How to complete this task: Each line below from the "How do I perform: Click" line through the "Task: Click the Radeon Boost setting label" line, those two included, must be restated word for word; the pictures must not be.

Available records:

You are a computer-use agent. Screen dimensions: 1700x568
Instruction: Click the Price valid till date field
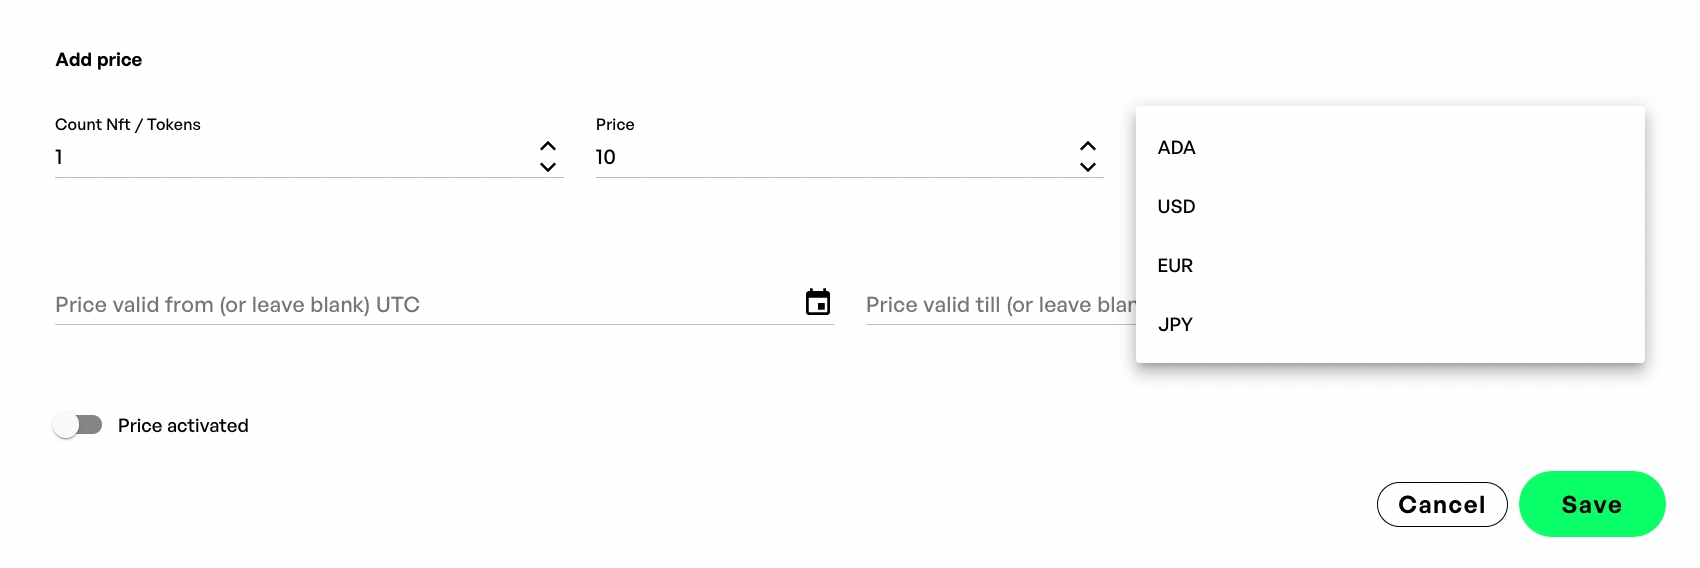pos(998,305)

* * *

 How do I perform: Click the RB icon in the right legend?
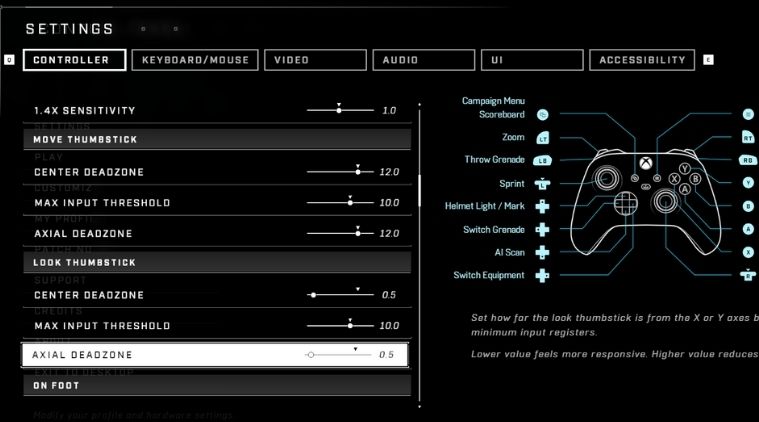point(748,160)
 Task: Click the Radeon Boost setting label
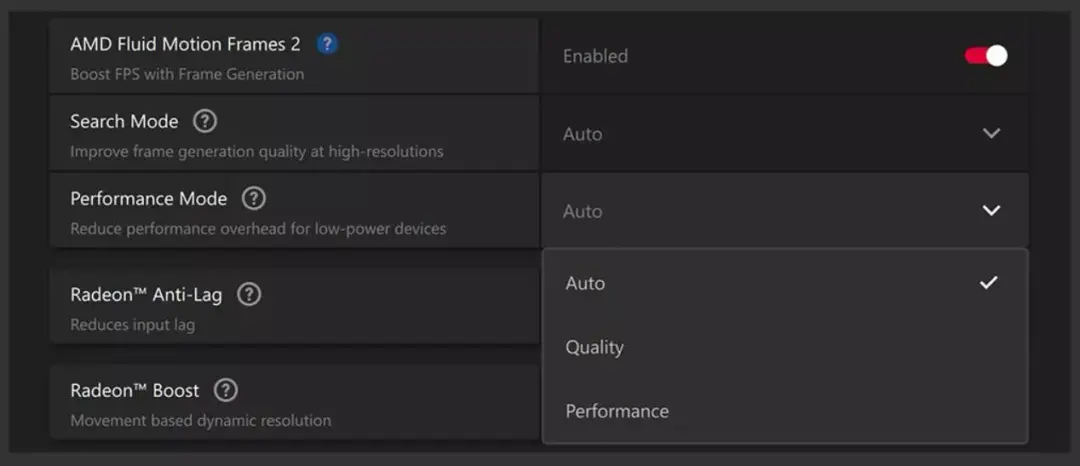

Solution below:
 How do I perform: Click the RB icon in the right legend?
point(748,160)
 Task: Click the Radeon Boost setting label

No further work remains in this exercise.